[DATA TO PROCESS — start]

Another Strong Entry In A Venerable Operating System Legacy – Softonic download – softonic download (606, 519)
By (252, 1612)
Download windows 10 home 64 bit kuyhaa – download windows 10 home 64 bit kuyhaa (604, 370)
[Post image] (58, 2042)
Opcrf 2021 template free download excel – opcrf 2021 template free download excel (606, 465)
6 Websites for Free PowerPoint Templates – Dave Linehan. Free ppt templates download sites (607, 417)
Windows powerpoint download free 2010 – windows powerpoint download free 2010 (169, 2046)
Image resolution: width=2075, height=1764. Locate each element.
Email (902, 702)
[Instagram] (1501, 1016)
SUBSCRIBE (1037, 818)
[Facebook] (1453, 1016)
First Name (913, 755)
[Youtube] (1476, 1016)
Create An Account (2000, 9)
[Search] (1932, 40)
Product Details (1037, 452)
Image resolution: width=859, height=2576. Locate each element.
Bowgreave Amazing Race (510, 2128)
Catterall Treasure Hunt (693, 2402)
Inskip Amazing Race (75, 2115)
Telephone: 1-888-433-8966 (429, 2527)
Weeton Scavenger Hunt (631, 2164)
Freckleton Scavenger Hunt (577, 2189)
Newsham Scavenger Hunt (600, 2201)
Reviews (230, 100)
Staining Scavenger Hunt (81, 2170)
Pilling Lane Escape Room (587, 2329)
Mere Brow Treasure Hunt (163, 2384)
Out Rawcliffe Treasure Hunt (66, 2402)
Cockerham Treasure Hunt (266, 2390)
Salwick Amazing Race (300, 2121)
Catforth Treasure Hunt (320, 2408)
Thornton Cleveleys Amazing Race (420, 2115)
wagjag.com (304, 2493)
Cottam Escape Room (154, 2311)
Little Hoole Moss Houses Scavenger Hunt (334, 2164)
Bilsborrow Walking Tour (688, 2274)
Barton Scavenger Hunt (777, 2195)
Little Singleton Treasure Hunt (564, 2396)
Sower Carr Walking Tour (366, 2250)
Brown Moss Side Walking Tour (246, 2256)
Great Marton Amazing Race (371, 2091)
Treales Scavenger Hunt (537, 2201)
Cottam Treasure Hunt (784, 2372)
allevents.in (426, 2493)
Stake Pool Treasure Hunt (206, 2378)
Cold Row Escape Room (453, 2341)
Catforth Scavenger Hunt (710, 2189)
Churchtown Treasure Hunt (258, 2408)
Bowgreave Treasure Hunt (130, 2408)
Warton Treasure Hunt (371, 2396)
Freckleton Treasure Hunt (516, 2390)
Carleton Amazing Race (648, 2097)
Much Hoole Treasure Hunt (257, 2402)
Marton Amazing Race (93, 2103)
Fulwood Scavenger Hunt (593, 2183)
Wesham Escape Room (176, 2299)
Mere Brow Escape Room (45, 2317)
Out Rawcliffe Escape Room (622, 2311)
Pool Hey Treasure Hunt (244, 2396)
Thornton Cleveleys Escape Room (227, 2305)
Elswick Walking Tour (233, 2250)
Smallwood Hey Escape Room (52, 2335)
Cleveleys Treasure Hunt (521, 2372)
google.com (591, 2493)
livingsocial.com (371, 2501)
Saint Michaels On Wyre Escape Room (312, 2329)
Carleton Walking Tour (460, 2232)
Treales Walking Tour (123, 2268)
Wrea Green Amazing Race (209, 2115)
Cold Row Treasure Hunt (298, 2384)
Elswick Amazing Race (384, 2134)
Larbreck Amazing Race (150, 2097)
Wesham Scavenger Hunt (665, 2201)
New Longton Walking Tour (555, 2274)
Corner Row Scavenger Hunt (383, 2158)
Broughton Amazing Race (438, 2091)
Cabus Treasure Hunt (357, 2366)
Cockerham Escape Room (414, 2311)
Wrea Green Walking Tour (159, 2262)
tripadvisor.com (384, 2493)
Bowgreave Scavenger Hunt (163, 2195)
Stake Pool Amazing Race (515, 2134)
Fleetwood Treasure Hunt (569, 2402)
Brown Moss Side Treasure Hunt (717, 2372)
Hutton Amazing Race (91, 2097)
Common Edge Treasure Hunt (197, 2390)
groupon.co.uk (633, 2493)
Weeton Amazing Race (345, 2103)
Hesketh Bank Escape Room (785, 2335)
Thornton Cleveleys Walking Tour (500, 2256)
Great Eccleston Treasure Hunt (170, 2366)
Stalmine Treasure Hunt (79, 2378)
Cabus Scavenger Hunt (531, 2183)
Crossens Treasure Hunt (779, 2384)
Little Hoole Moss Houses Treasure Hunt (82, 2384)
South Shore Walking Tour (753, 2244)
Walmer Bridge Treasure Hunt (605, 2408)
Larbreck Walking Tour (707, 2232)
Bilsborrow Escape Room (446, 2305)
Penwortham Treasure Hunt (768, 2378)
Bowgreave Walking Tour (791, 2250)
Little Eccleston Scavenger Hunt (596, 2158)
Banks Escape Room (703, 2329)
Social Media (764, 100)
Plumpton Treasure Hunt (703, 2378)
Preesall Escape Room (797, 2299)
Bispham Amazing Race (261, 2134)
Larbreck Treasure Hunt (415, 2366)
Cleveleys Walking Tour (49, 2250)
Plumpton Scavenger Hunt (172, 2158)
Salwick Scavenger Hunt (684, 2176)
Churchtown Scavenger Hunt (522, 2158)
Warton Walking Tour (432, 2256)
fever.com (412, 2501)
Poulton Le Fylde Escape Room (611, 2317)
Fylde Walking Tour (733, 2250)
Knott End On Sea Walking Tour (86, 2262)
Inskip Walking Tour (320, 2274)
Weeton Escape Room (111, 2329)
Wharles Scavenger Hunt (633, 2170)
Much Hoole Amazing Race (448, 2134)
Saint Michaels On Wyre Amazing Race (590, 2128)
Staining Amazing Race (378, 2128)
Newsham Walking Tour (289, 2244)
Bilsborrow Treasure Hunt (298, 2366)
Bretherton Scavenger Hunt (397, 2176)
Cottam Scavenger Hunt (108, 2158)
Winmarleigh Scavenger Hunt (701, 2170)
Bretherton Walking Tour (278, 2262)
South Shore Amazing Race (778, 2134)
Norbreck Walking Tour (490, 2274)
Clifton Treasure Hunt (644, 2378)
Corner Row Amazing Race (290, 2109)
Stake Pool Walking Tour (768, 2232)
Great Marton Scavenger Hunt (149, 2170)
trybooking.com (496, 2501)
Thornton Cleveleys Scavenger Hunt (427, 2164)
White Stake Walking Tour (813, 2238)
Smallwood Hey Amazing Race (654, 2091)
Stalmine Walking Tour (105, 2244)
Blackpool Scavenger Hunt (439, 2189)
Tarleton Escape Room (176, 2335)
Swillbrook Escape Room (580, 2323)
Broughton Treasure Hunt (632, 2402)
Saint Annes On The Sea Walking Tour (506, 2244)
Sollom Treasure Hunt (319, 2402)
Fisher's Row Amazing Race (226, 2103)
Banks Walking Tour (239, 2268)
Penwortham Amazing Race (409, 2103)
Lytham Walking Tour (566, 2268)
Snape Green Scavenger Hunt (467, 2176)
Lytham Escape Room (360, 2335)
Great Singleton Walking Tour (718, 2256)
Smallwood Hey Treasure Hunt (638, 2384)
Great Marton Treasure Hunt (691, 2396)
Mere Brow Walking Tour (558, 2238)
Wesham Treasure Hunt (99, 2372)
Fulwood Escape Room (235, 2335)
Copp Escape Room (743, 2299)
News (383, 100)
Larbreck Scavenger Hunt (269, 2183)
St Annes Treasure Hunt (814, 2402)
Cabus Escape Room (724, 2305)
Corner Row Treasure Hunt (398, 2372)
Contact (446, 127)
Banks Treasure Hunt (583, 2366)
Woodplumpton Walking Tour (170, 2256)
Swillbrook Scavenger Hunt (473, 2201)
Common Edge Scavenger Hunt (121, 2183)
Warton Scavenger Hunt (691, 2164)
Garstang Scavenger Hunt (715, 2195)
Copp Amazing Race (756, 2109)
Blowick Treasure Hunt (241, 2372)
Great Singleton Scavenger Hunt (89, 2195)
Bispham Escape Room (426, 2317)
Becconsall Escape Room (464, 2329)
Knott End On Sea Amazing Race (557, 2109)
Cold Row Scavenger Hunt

[DATA TO PROCESS — finish]

*WORK TO COMPLETE*
Reproduce exactly, and with no other material, the lines between those holding "Telephone: 1-888-433-8966 (429, 2527)" and "Thornton Cleveleys Amazing Race (420, 2115)", inclusive.

*ANSWER BOX*
Telephone: 1-888-433-8966 (429, 2527)
Weeton Scavenger Hunt (631, 2164)
Freckleton Scavenger Hunt (577, 2189)
Newsham Scavenger Hunt (600, 2201)
Reviews (230, 100)
Staining Scavenger Hunt (81, 2170)
Pilling Lane Escape Room (587, 2329)
Mere Brow Treasure Hunt (163, 2384)
Out Rawcliffe Treasure Hunt (66, 2402)
Cockerham Treasure Hunt (266, 2390)
Salwick Amazing Race (300, 2121)
Catforth Treasure Hunt (320, 2408)
Thornton Cleveleys Amazing Race (420, 2115)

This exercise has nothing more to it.